Blog post dates: Precision, or freshness. What's important?

Not too long ago I sent out a question. I asked people when, and why, dates were important to them on blog posts. The responses were revealing, both for what they did, and did not contain.

There are some situations where having a date on your blog posts is obviously needed. If you write about anything techy you absolutely need them. I come across tons of sites with perfectly good code examples, that have been obsolete for years. Ditto for how-to’s related to software and operating systems. The other place where dates are critical is anything related to news or politics.

Basically, if you’ve written something that will be used as research material later on, you need a date. Everyone seems to agree on that. But, what about pieces where the passage of time really doesn’t have much of an effect. For example, I wrote a post about a paper-based task management system. Read it today, read it two years from today… it doesn’t impact the usefulness or relevancy of the content at all. And that was the basis of my questioning. If you had a blog filled with posts like that, would there be any real value in including dates on the post?

The responses were overwhelmingly “YES”, but not for the reasons I’d expected.

Freshness and Precision

While they used different words, everyone was in agreement that an indication of freshness was very important to them. Sometimes, it was just to help them know if the blog had been abandoned or not. More often, it was simply to know if the information in the posts was still relevant or not.

What was interesting, was that when pressed for details, almost everyone claimed that a simple freshness indicator (e.g. “three months ago”) wasn’t sufficient.
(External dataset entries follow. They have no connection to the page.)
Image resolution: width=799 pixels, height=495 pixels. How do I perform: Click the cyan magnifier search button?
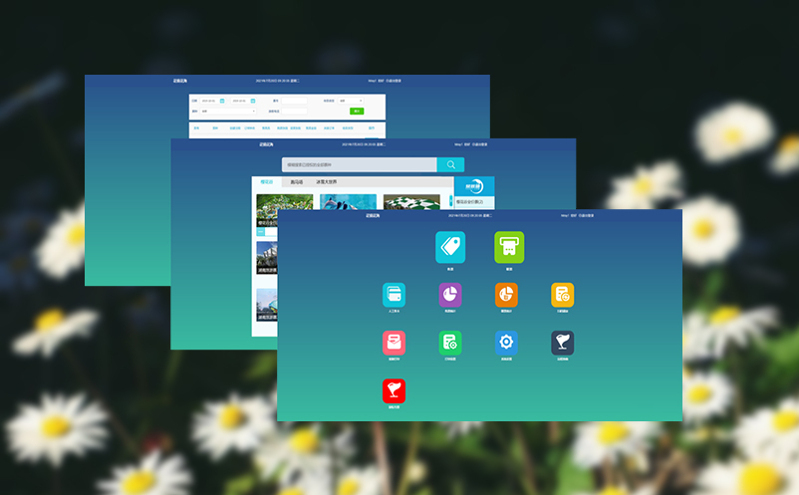[x=450, y=165]
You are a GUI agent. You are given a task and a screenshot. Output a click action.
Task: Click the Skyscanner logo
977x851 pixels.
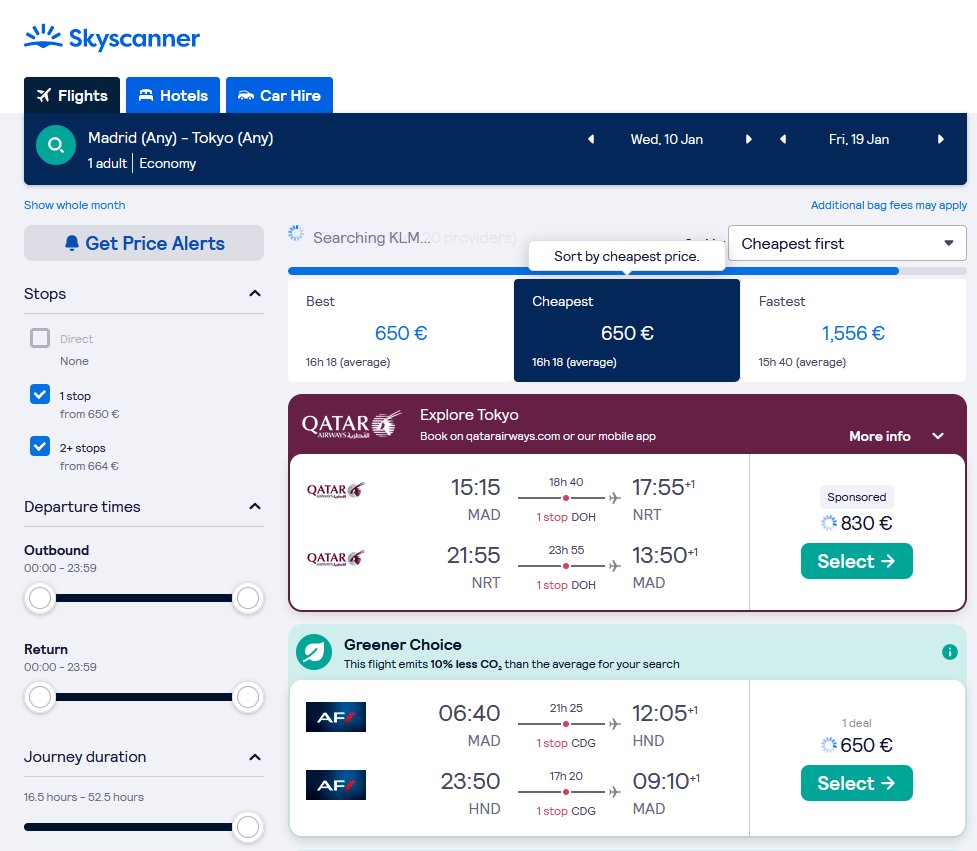pos(112,39)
They claimed that they needed to-the-day precision. They claimed that having this level of precision allowed them to compare it to what was happening in their lives at the time; they could look compare the date to their calendar, and see what they were doing then.
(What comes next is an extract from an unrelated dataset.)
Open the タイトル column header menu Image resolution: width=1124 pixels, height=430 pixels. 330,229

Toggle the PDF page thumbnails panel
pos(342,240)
These claims seemed… suspect to me. They felt like the type of answers people give when they’re trying to explain something they’ve accepted as true, or necessary, but have never actually thought about. Like, the idea that going out in the cold will lead to catching a cold.* So, I pressed for details. I wanted someone to give me a real world situation when they would look at a date on a blog post and actually do what they claimed. When would they ever compare the date of one to what was going on in their lives at that time, or to what was going on in the world at large at that point. The response, was a resounding silence.

Conclusions

As far as I can tell, if you exclude the types of posts where dates are obviously required (news, politics, content that will become obsolete) no-one actually needs dates with any real specificity, but because everyone believes they need them, their absence makes them uncomfortable, or at the very least, slightly annoyed.

I believe that relative dates are a much closer match to what people need, and much easier to actually use. “Three months ago” translates quickly to “recent, but not too recent”, whereas 5/24/12 requires you to figure out what month 5 is (“let’s see that’s…May”), compare the day of that month (24) to the day of the current month (“Are they the same? Is that one earlier in the month than this one? Does that make it more time or less, and is that enough to bother worrying about?”) before you can actually leverage the information in a meaningful way. But, what we need, and what makes sense logically, isn’t always what we want.
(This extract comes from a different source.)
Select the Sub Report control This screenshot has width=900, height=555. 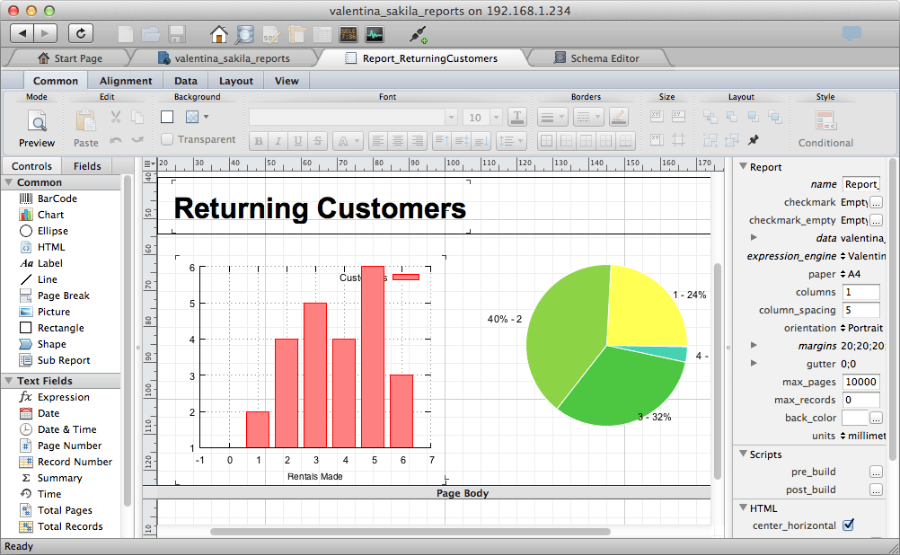(63, 360)
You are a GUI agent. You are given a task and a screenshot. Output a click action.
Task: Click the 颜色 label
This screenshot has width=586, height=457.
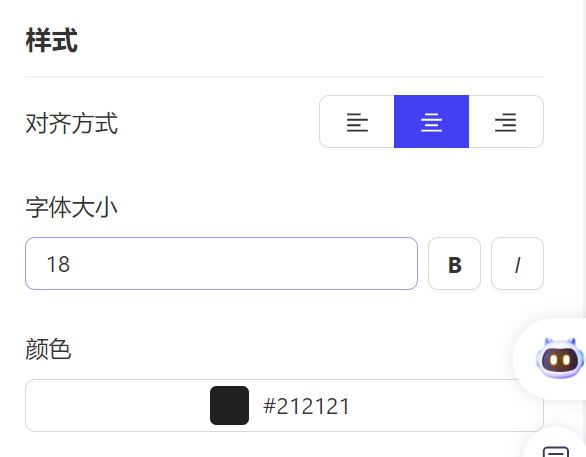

I believe that Kirk’s proposal of “mid-June 2011” is probably the best compromise between usability and need. It’s easier for a human to parse than 6/15/11. It feels much more useful than “over a year ago” or “15 months ago”, even though once you get that far from a dates post your true need for even to-the-month specificity is doubtful.

With that said, the more recent something is, the more precision seems to matter to people. So, you could probably improve on Kirk’s suggestion by a building a system where dates are written with to-the-day specificity for one month, and then switching to “early May 2012” style dates after that.

Closing Thoughts

When pondering dates in blogging, context is everything, and many, if not most, blogs have posts from multiple contexts. Hardly anyone writes a blog where the value of each post is unaffected by time. With that in mind, a blog’s posts should be dated using a method that supplies the maximum level of precision required. If you write a blog of fictional stories, but occasionally comment on news that affects writers you need to-the-day precision, either that, or use a different level of precision on every post, but really, no-one wants to go through that much trouble.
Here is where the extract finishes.